Por Luciano Correia (*)
Ariano Suassuna gostava de contar uma história sobre um velho contador de causos, desses que tiram leite de pedra pra não perder o centro das atenções. De qualquer coisa ele puxava assunto. E quando não havia assunto, ele inventava. Certa vez, do nada, no meio de uma sala cheia, ele perguntou: “Eitha, vocês ouviram um tiro?”. Evidente que ninguém ouviu nada. Mas era o suficiente pra ele começar uma nova história: “Pois é, por falar em tiro…” E disparava suas lorotas sem fim. Não sei porque, mas essa história me levou a uma fake news que circulou em Sergipe nos últimos dias, a propósito de um ciclone que ora varre campos e cidades do Rio Grande do Sul, com estragos minimizados, felizmente.
O ciclone gaúcho, de verdade, assanhou as mentes férteis e desocupadas locais que vivem desse expediente de espalhar mentiras, não só as inofensivas, mas as que implicam em danos coletivos, mesmo que apenas psicológicos. Se o tiro do loroteiro de Ariano me fez lembrar do ciclone sergipano, a lenda daqui me remeteu a um outro ciclone, este verdadeiro, que vivenciei em Cuba em 1989, nos três meses em que vivi na ilha. Éramos 17 colegas de vários países do mundo, alunos de uma Especialização em Economia e Relações Internacionais na Universidade de Havana.
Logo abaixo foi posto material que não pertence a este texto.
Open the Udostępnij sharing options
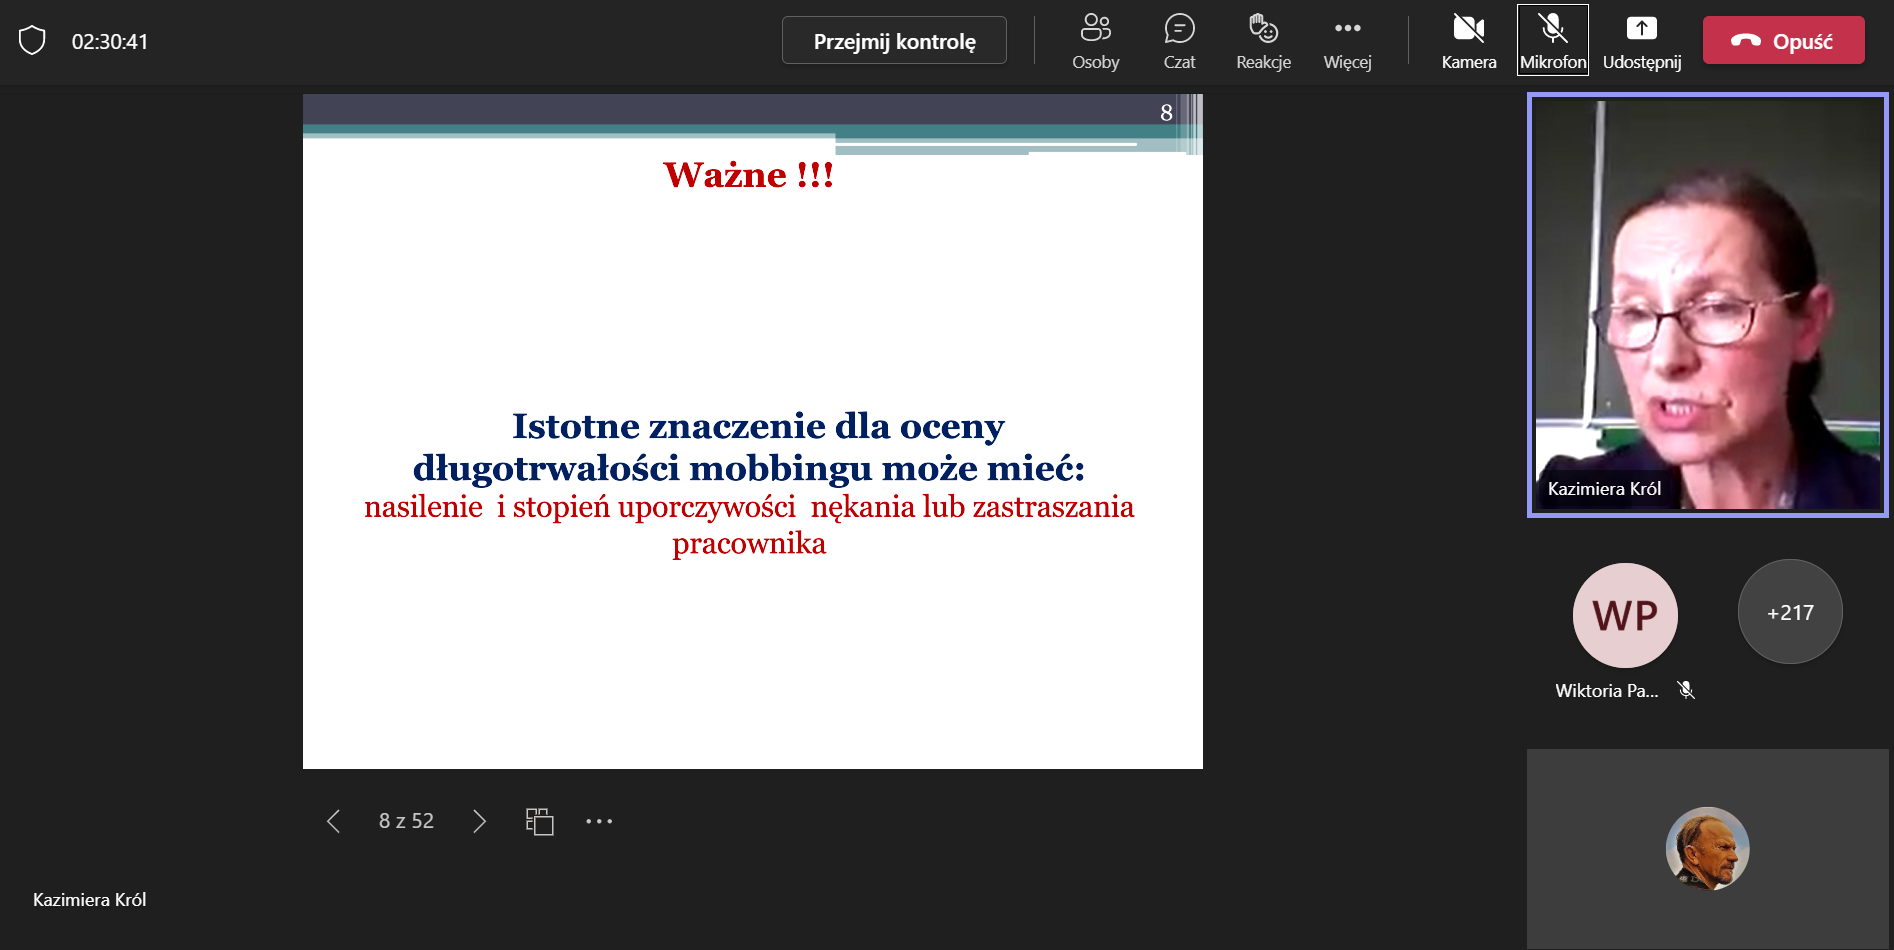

Por uma série de acasos, e de uma longa história da qual vou poupá-los, porque não sou o velho do tiro, fomos parar no glamoroso Hotel Nacional, na época sem o glamour de outros tempos. Já no final do período, com as aulas encerradas e cada um cuidando de suas monografias, correu o boato na turma: “Um furacão tá chegando em Cuba amanhã”. Era uma meia verdade, pois afinal chegou, mas não um furacão, e sim um ciclone, que é uma versão mais moderada do mesmo fenômeno meteorológico. Lembro que ficamos três dias ininterruptos com uma espécie de ventilador frio ligado em toda Havana, cidade quente e úmida, que, naqueles dias, nos brindou com um clima temperado e agradável. Só não precisava de tanto vento, é verdade.
Faço graça com o meu ciclone habanero porque, de fato, não lembro de maiores danos. Até porque a região era acostumada com coisa mais grossa, não ia se abalar com três dias de ventania acelerada. Mas um moleque nordestino que só conhecia, até então, os redemoinhos que às vezes irrompiam em nossas peladas nos campinhos de areia, foi um fenômeno. Lembro ainda que o quarto em que estava morando, virando para o Malecón, recebia toda a brisa do Golfo do México, turbinada pela energia do tal ciclone. Um buraquinho na vidraça do apartamento cuidou de fazer soprar o vento nas 24 horas dos três dias, fazendo um assovio em uma nota só, para eu jamais esquecer a melodia dos ciclones.
Dito isso, hão de me perguntar: e essa foto sem camisa, escrevendo, bebendo e fumando, o que tem a ver? Então, diante da necessidade de terminar a monografia, aproveitei para passar meus dias de ciclone trancado no quarto do hotel, avançando no texto, fumando um cigarro cubano sem filtro que na época me apetecia, e mordendo um rum Bucanero, mais barato do que a Havana Club. A foto é como a história do velho de Ariano: por falar em tiro…
Narrativa lúcida, folclórica e bem humorada…
Muito bom!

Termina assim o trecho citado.